La Miviludes a, dans son rapport notamment, relevé la hausse de dérives liées à la santé, avec ceux qu’elle qualifie de « gourous 2.0 », qui se trouvent à la tête de groupes « mobiles, changeants et impalpables », caractéristiques d’un phénomène sectaire « à l’état gazeux ».

« La démultiplication de micro-influenceurs sectaires »

Pour Christian Gravel, la révolution numérique et l’essor des réseaux sociaux ont clairement favorisé « la démultiplication de micro-influenceurs sectaires ». « Ils s’inscrivent toujours dans les mêmes logiques, en vous vendant du bonheur, en vous vendant des recettes miracles, notamment lorsque vous êtes confronté à la maladie », décrit-il toujours sur franceinfo.

« Ils utilisent les réseaux sociaux pour répandre leurs mensonges et gagner de plus en plus d’adeptes, a souligné la secrétaire d’État chargée de la citoyenneté dans son discours d’ouverture. On peut même en considérer certains, vu leur niveau d’audience, comme étant hélas des influenceurs. »

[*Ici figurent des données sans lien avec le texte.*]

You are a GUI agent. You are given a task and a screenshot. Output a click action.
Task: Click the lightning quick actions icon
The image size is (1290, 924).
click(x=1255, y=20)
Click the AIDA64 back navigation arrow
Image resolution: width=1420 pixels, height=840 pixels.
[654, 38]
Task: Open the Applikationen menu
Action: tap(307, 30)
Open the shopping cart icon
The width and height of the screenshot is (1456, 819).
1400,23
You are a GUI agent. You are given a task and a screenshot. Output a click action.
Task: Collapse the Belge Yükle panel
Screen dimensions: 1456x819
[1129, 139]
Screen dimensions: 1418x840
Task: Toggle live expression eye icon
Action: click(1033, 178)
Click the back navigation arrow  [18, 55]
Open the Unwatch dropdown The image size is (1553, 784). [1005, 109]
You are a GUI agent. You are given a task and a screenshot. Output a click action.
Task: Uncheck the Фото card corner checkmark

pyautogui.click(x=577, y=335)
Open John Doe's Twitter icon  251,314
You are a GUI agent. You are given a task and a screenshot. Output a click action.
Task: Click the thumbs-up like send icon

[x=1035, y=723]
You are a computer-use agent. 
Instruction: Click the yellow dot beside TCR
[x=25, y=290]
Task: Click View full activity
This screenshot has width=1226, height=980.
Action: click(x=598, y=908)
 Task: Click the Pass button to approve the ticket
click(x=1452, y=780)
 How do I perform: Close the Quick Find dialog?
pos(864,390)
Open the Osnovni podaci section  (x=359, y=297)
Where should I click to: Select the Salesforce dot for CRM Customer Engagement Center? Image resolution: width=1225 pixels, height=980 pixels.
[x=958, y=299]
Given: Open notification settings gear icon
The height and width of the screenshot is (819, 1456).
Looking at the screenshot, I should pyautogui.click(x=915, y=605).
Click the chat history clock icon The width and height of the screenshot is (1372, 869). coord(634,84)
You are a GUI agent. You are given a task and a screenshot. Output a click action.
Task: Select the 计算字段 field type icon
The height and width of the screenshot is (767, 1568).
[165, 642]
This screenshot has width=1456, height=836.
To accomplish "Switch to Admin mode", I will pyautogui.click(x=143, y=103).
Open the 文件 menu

Une multitude d’acteurs concernés – associations, professions de santé, experts et personnalités qualifiées, plateformes numériques - ont été invités à participer à ces assises. Trois tables rondes ont lieu ce jeudi autour de l’accompagnement des victimes, des « marchands de bonheur, de bien-être et de soin » et sur les liens entres complotisme et dérives sectaires. Puis, vendredi se tiendront des travaux en commission, dont les conclusions serviront à l’élaboration concrète de la feuille de route.

« Non, la naturopathie, le crudivorisme, ou encore le “jeûne hydrique”, rien de tout ça ne guérit le cancer, ni aucune autre maladie grave d’ailleurs, a rappelé la ministre. Il faut le dire et le redire, ces dérives en matière de santé conduisent parfois jusqu’à la mort. »

En janvier dernier, le naturopathe Éric Gandon avait par exemple été mis en examen pour homicide involontaire, abus de faiblesse, mise en danger de la vie d’autrui et exercice illégal des professions de médecin et pharmacien. Le praticien et son fils étaient mis en cause après des décès survenus à la suite de jeûnes prolongés qu’ils avaient organisés lors de « cures hydriques ».